High resolution WRF simulations of a heat wave event in Rome (Italy) with Local Climate Zones

In the context of a changing climate, the increase in frequency and intensity of heat waves alter the urban climate with much warmer temperatures to which city dwellers are subjected (Urban Heat Island, UHI) with severe consequences for public health and society.

A comprehensive knowledge of the distribution of meteorological variables during heat wave events is essential for: i) assessing the areas with the highest risk for human health and ii) exploring the cooling potential of urban heat island mitigation techniques.

In this regard, numerical models such as the Weather Research and Forecasting (WRF) model play a key role as they guarantee thermodynamic fields with high spatial-temporal resolution and with continuous spatial coverage unreachable with weather stations networks. Additionally, WRF runs can simulate the so-called "what-if" scenarios, where the effects of one or more UHI mitigation techniques can be assessed. Recently, a WRF configuration with a horizontal resolution up to 500 m has been implemented for the metropolitan area of ​​Rome (Italy) thanks to the inclusion of the Local Climate Zones provided by the WUDAPT database (https://www.wudapt.org/).
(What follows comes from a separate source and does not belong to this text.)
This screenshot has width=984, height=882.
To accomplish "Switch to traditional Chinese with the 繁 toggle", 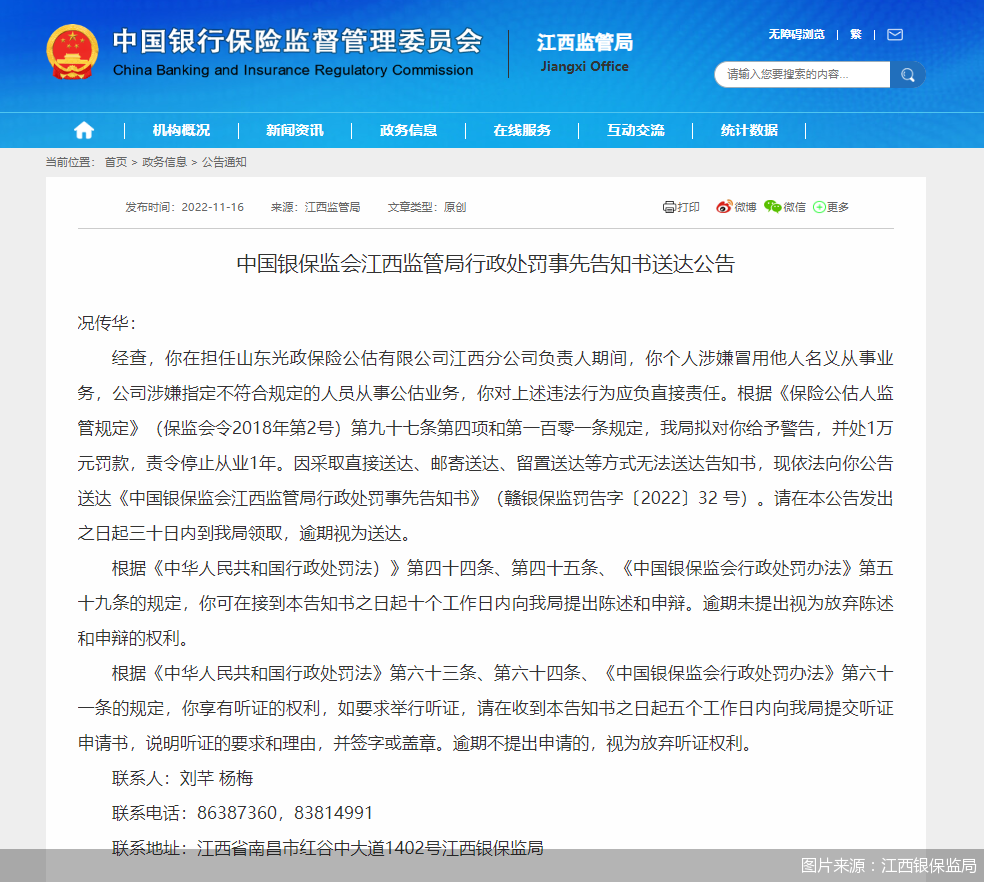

In this work, a heat wave that occurred in Rome during the exceptionally hot year 2022 was simulated testing different planetary boundary layer schemes and urban schemes available in WRF. The numerical results were compared with the observations provided by the ASTI-Network (13 weather stations) showing a good agreement for the different Local Climate Zones: average bias mostly smaller in module than 0.5°C, RMSE about 1°C and Pearson correlation coefficient higher than 0.95 for air temperature; average bias mostly lower in module than 1m/s, RMSE about 1m/s and Pearson correlation coefficient higher than 0.8 for wind speed. These statistical parameters reveal that this tool is appropriate also for the evaluation of the effectiveness of mitigation techniques.